## Work to be completed:
Please format the listing lines as a JSON list of strings, one string per line and no blank lines, starting at the first line of the listing and ending at the line containing "click(45, 49)", with both ends included.
-- Start of Dataset content --
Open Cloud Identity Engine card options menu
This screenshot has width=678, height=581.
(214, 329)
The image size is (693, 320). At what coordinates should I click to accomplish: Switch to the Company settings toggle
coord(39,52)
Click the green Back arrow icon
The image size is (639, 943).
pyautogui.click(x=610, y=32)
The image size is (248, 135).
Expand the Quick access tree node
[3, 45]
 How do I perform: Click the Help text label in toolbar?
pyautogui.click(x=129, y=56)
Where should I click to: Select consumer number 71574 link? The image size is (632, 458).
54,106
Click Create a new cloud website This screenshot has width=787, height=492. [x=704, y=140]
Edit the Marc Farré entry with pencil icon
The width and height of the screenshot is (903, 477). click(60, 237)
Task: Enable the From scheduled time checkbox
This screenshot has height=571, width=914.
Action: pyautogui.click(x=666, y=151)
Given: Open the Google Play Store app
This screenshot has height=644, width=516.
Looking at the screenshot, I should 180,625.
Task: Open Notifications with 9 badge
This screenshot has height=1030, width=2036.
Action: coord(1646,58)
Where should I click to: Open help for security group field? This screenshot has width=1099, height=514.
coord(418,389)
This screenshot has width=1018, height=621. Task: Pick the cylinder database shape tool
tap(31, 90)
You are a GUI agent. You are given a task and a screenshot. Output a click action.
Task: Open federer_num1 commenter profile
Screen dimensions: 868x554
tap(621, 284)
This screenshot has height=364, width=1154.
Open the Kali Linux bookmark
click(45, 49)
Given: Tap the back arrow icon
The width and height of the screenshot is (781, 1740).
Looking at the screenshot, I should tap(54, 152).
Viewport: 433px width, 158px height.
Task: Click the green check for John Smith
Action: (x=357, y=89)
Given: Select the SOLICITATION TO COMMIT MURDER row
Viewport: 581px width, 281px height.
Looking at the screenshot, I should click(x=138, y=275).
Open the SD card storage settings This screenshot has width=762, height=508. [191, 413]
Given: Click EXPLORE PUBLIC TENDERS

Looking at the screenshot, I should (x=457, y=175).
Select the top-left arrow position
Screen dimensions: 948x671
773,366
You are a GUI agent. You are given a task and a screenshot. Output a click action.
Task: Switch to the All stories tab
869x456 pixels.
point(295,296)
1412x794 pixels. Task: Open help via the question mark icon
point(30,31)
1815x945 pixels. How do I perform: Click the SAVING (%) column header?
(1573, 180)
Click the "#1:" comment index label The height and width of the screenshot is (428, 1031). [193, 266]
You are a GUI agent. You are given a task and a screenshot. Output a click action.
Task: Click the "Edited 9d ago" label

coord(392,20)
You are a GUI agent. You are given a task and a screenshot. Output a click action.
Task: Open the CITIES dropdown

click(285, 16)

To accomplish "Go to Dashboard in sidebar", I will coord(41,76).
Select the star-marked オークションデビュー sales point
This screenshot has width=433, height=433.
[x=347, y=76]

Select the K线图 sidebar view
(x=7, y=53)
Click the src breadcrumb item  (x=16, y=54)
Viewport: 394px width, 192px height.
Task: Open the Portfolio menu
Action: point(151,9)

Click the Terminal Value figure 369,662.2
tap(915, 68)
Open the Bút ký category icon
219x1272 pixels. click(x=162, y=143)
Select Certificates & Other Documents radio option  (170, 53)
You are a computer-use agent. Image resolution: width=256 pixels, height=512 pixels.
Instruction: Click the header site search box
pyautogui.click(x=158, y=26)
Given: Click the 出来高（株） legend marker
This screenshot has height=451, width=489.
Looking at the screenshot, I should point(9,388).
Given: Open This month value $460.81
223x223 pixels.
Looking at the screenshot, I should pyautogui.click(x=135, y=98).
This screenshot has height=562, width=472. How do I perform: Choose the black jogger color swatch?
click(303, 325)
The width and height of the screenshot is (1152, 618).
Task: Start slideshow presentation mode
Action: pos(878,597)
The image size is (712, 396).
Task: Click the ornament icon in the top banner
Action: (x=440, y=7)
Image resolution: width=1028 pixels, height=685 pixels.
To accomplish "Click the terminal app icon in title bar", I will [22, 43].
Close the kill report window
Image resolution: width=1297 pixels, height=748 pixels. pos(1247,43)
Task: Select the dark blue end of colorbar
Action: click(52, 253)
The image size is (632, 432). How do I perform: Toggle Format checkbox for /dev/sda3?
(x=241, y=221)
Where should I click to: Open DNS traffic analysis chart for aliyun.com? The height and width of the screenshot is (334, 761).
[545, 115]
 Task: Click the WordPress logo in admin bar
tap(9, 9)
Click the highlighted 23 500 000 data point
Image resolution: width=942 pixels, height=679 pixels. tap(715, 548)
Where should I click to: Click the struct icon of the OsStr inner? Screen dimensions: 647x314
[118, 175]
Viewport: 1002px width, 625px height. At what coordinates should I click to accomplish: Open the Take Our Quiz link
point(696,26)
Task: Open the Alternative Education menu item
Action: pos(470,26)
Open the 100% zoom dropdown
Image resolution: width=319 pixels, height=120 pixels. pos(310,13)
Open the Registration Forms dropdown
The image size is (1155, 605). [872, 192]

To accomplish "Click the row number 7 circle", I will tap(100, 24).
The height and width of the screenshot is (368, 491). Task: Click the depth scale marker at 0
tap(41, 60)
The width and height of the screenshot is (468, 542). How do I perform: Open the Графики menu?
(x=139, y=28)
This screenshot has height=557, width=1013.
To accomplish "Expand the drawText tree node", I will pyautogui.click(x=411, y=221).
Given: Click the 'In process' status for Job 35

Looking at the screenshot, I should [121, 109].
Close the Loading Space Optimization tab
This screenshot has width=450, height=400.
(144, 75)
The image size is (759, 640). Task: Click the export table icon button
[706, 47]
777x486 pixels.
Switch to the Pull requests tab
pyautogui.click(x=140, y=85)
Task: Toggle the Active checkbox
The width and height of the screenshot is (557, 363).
-- End of Dataset content --
## Correct response:
[
  "Open Cloud Identity Engine card options menu",
  "This screenshot has width=678, height=581.",
  "(214, 329)",
  "The image size is (693, 320). At what coordinates should I click to accomplish: Switch to the Company settings toggle",
  "coord(39,52)",
  "Click the green Back arrow icon",
  "The image size is (639, 943).",
  "pyautogui.click(x=610, y=32)",
  "The image size is (248, 135).",
  "Expand the Quick access tree node",
  "[3, 45]",
  " How do I perform: Click the Help text label in toolbar?",
  "pyautogui.click(x=129, y=56)",
  "Where should I click to: Select consumer number 71574 link? The image size is (632, 458).",
  "54,106",
  "Click Create a new cloud website This screenshot has width=787, height=492. [x=704, y=140]",
  "Edit the Marc Farré entry with pencil icon",
  "The width and height of the screenshot is (903, 477). click(60, 237)",
  "Task: Enable the From scheduled time checkbox",
  "This screenshot has height=571, width=914.",
  "Action: pyautogui.click(x=666, y=151)",
  "Given: Open the Google Play Store app",
  "This screenshot has height=644, width=516.",
  "Looking at the screenshot, I should 180,625.",
  "Task: Open Notifications with 9 badge",
  "This screenshot has height=1030, width=2036.",
  "Action: coord(1646,58)",
  "Where should I click to: Open help for security group field? This screenshot has width=1099, height=514.",
  "coord(418,389)",
  "This screenshot has width=1018, height=621. Task: Pick the cylinder database shape tool",
  "tap(31, 90)",
  "You are a GUI agent. You are given a task and a screenshot. Output a click action.",
  "Task: Open federer_num1 commenter profile",
  "Screen dimensions: 868x554",
  "tap(621, 284)",
  "This screenshot has height=364, width=1154.",
  "Open the Kali Linux bookmark",
  "click(45, 49)"
]